Work required:
Present the following lines as a numbered list, leaving out any blank lines.

========================================

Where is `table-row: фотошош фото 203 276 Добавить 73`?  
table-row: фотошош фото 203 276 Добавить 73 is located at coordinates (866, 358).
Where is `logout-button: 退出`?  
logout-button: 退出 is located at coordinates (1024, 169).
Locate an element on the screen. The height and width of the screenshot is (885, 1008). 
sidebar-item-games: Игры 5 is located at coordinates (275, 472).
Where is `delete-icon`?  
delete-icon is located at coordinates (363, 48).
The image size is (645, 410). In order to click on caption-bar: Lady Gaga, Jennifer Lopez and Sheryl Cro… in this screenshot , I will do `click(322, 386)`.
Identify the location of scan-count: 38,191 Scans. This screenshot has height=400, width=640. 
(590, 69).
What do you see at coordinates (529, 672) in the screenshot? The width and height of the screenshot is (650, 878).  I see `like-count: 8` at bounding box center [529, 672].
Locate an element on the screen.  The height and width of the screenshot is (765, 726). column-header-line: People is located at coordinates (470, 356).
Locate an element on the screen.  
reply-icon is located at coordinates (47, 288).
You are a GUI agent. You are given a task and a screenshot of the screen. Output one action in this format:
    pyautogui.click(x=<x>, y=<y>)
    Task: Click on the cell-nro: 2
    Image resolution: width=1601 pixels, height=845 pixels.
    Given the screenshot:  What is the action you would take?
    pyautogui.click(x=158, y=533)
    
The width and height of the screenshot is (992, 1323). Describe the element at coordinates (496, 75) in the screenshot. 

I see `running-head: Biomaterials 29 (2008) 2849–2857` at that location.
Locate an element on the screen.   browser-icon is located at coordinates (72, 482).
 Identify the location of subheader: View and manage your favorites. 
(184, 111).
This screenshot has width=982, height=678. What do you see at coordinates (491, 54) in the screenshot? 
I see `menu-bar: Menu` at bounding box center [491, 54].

========================================

Written reply:
1. Where is `table-row: фотошош фото 203 276 Добавить 73`?  
2. table-row: фотошош фото 203 276 Добавить 73 is located at coordinates (866, 358).
3. Where is `logout-button: 退出`?  
4. logout-button: 退出 is located at coordinates (1024, 169).
5. Locate an element on the screen. The height and width of the screenshot is (885, 1008). 
6. sidebar-item-games: Игры 5 is located at coordinates (275, 472).
7. Where is `delete-icon`?  
8. delete-icon is located at coordinates (363, 48).
9. The image size is (645, 410). In order to click on caption-bar: Lady Gaga, Jennifer Lopez and Sheryl Cro… in this screenshot , I will do `click(322, 386)`.
10. Identify the location of scan-count: 38,191 Scans. This screenshot has height=400, width=640. 
11. (590, 69).
12. What do you see at coordinates (529, 672) in the screenshot? The width and height of the screenshot is (650, 878).  I see `like-count: 8` at bounding box center [529, 672].
13. Locate an element on the screen.  The height and width of the screenshot is (765, 726). column-header-line: People is located at coordinates (470, 356).
14. Locate an element on the screen.  
15. reply-icon is located at coordinates (47, 288).
16. You are a GUI agent. You are given a task and a screenshot of the screen. Output one action in this format:
17.     pyautogui.click(x=<x>, y=<y>)
18.     Task: Click on the cell-nro: 2
19.     Image resolution: width=1601 pixels, height=845 pixels.
20.     Given the screenshot:  What is the action you would take?
21.     pyautogui.click(x=158, y=533)
22. The width and height of the screenshot is (992, 1323). Describe the element at coordinates (496, 75) in the screenshot. 
23. I see `running-head: Biomaterials 29 (2008) 2849–2857` at that location.
24. Locate an element on the screen.   browser-icon is located at coordinates (72, 482).
25.  Identify the location of subheader: View and manage your favorites. 
26. (184, 111).
27. This screenshot has width=982, height=678. What do you see at coordinates (491, 54) in the screenshot? 
28. I see `menu-bar: Menu` at bounding box center [491, 54].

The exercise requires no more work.